(Beginning of Exercise material)
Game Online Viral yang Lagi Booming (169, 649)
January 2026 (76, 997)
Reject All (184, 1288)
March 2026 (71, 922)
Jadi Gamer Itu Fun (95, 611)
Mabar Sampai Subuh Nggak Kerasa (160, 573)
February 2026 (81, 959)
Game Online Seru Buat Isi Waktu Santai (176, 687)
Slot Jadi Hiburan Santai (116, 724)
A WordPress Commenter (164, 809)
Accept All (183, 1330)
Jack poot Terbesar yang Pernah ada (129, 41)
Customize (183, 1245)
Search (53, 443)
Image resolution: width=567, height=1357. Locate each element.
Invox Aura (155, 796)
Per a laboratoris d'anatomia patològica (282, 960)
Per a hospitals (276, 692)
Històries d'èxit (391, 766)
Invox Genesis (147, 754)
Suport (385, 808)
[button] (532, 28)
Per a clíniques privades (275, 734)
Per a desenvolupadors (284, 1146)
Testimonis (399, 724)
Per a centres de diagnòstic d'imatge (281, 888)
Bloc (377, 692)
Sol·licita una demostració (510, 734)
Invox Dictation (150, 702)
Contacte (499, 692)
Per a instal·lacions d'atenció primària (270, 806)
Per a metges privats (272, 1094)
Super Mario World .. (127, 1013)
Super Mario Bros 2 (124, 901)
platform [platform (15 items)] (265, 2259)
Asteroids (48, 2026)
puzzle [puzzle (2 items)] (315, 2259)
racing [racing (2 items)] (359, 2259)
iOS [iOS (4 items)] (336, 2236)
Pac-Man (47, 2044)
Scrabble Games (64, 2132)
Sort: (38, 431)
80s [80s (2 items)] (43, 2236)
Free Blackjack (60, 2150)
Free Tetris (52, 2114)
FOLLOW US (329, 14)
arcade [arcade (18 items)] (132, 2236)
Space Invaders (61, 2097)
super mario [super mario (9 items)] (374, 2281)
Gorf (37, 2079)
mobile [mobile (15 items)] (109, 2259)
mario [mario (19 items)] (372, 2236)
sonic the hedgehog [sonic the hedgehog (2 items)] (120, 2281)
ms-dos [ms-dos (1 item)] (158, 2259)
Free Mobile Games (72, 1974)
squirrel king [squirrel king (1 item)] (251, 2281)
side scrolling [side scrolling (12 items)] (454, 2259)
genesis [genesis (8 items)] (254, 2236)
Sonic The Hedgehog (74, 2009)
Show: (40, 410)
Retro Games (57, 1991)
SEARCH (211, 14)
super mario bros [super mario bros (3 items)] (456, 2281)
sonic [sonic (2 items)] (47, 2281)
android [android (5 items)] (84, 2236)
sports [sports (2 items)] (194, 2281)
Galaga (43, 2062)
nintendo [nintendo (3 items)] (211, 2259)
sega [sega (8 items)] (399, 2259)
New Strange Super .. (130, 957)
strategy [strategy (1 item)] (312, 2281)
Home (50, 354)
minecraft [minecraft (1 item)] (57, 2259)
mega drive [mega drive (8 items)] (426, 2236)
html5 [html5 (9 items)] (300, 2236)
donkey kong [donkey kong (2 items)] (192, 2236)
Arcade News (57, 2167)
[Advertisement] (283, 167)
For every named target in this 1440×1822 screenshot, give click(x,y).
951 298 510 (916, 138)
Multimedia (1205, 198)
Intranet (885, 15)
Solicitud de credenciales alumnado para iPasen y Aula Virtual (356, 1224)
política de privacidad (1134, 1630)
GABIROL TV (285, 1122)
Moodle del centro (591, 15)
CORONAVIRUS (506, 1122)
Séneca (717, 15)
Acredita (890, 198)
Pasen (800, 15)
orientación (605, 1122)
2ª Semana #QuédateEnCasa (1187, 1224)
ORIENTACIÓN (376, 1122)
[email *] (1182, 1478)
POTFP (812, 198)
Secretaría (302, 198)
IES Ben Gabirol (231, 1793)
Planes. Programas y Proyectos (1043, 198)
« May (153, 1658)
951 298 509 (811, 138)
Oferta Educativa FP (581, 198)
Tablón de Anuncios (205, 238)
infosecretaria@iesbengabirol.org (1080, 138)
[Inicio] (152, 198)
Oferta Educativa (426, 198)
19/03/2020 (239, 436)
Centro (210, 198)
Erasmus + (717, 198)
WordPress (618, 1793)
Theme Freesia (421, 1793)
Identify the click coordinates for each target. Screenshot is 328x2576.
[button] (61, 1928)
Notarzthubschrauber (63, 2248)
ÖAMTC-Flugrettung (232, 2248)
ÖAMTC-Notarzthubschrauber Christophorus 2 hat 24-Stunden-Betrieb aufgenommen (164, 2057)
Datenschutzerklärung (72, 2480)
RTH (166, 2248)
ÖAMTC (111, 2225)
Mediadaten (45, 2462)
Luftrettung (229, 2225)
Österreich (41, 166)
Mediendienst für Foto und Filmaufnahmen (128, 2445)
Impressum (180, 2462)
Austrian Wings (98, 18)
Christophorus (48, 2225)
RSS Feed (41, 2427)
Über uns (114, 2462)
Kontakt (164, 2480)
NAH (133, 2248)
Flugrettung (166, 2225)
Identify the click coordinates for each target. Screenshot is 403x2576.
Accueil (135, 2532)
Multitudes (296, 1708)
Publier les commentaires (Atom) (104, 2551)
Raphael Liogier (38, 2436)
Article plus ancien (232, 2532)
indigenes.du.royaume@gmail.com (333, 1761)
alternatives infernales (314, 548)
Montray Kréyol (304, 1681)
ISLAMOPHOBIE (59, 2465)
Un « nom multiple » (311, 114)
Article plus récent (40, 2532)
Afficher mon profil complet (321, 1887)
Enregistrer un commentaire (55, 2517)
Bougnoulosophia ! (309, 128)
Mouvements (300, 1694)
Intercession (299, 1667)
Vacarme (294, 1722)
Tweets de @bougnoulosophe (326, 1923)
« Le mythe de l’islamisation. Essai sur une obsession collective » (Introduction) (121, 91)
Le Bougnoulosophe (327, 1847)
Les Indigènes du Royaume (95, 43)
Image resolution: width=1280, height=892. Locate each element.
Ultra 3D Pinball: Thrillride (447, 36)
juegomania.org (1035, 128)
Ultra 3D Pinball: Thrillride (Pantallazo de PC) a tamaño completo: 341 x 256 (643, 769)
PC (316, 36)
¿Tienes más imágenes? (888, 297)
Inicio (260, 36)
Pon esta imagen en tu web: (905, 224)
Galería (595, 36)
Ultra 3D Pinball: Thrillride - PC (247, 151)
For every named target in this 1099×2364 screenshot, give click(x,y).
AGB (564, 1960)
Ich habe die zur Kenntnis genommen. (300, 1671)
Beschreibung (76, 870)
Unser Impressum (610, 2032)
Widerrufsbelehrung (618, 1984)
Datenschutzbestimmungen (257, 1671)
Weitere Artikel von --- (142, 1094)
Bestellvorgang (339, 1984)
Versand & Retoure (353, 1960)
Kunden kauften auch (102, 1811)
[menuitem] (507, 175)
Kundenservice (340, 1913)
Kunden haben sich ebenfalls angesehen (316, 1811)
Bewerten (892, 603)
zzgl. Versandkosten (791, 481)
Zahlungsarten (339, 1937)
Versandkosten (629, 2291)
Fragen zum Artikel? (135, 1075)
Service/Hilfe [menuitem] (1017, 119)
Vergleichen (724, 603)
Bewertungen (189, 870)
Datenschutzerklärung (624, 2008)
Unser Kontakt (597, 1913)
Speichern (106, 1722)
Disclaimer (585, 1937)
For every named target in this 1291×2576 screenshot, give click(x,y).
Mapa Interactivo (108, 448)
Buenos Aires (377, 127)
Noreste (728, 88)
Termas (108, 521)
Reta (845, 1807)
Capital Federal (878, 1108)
(End of Exercise material)
#### Task directions:
Using the data above, extract exactly the lines from the one that holds "[Inicio] (152, 198)" to the one that holds "[button] (61, 1928)", both ends included, and no others.

#### Solved exercise:
[Inicio] (152, 198)
Oferta Educativa (426, 198)
19/03/2020 (239, 436)
Centro (210, 198)
Erasmus + (717, 198)
WordPress (618, 1793)
Theme Freesia (421, 1793)
Identify the click coordinates for each target. Screenshot is 328x2576.
[button] (61, 1928)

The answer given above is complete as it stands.